Capone, Graziano (ENI) | Malossi, Alfio (ENI E&P) | Mele, Maurizio (ENI AGIP SpA) | Damronsak, Chantipna (ENI Exploration & Production Div) | Valdisturlo, Antonio (ENI Exploration & Production Div) | Beretta, Enzo (ENI AGIP SpA) | Clementi, Alice (ENI E&P) | Al-shamma, Basil (ENI S.p.A.)
Reservoir characterization of laminated turbiditic sequences is often problematic due to the highly anisotropic setting, which affects the formation evaluation from conventional LWD, wireline logs and mudlog data. The reservoir, fluid content and pay petrophysical parameters are usually underestimated. Time and cost constraints can prohibit the utilization of new generation high resolution tools and to perform conventional DSTs.

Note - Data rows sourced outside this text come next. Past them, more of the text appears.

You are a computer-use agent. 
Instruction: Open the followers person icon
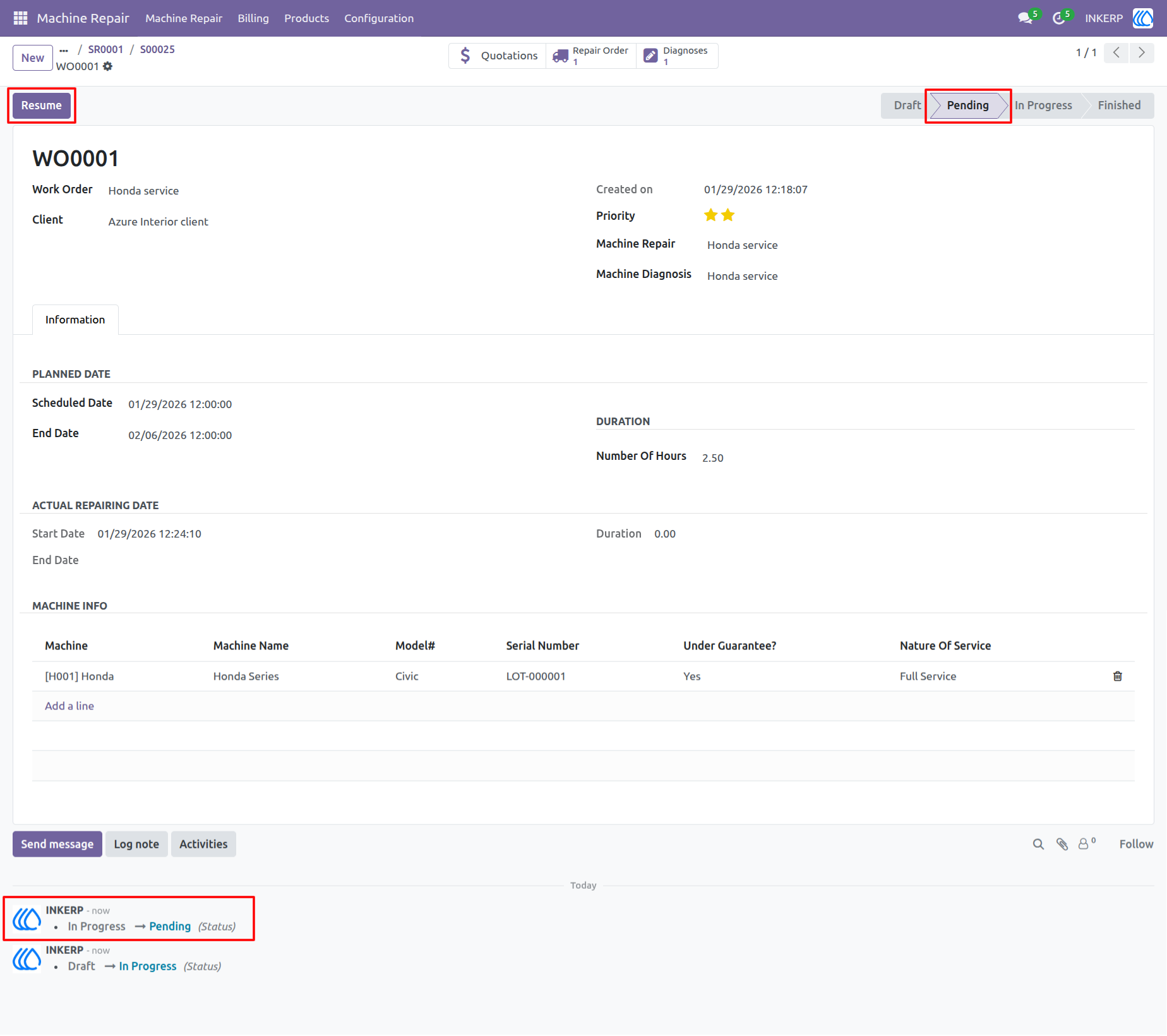point(1086,844)
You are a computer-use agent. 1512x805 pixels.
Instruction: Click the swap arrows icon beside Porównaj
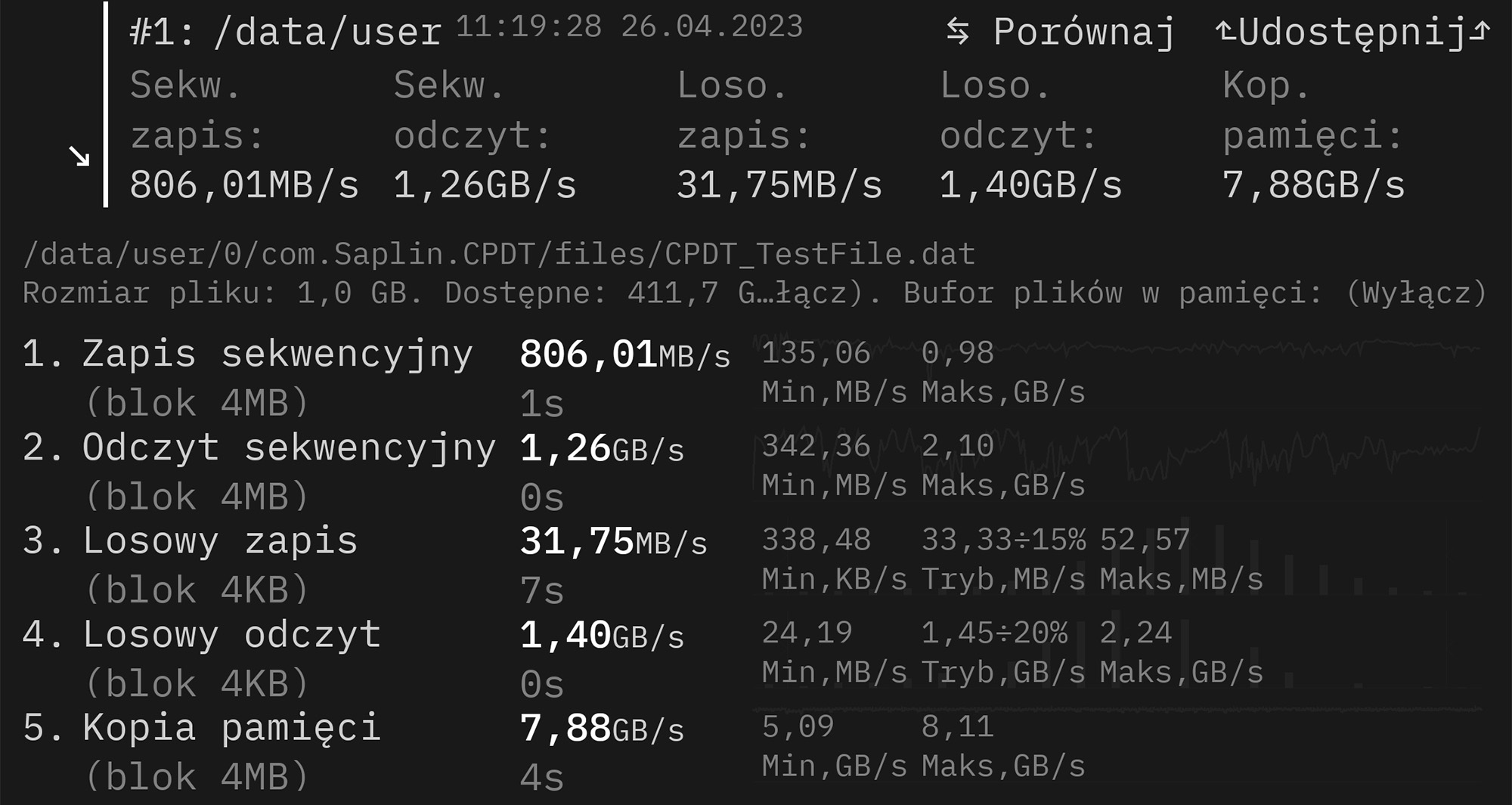pos(957,32)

An oil and gas bearing well in deep water Indonesia was accurately evaluated with a relatively low time and cost investment in formation evaluation and data acquisition. Pay, porosity and water saturation were calculated by integrating high resolution image logs with standard wireline logs. An ample dataset of reliable formation pressures and fluid samples were obtained in a thin bed environment from Wireline Formation Testing (WFT) utilizing standard and large size probes.
Mini DSTs were carried out to characterize reservoir and fluid properties. Thin beds were recognized using an imaging log in oil base mud and through a Thin Layer Analysis (TLA) approach the net sand calculation was enhanced. The TLA result was cross-checked with an electrofacies profile obtained using
standard well logs (density, neutron and gamma ray) and calibrated with the sedimentological core description from other wells. In the final net sand computation beds not corresponding with actual reservoir facies were not considered so that only the effective reservoir was included.

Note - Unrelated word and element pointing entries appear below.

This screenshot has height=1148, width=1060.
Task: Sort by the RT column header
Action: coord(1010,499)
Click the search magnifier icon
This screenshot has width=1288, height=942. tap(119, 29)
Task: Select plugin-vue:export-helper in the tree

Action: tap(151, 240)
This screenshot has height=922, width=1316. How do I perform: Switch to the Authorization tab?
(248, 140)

The result of this integrated approach resulted in an increase in the net pay evaluation in comparison with the conventional formation evaluation, and confirmed the high potential of nonconventional pay in a deep water environment. An exhaustive reservoir and fluid characterization was also achieved without coring and conventional DSTs.
1. Introduction and Operating Constrains
Eni Indonesia operates deep water blocks in the Tarakan Basin, North Kalimantan, down to 4500 ft water depth.
Deep water drilling were conducted in a remote area, more than 500 km from the nearest operating base. An appraisal well was drilled during the 2009 drilling campaign in 4000 ft water depth, to confirm the discovery of oil and gas sand reservoir and investigate the presence of possible deeper pool pay as interpreted by seismic and geological model.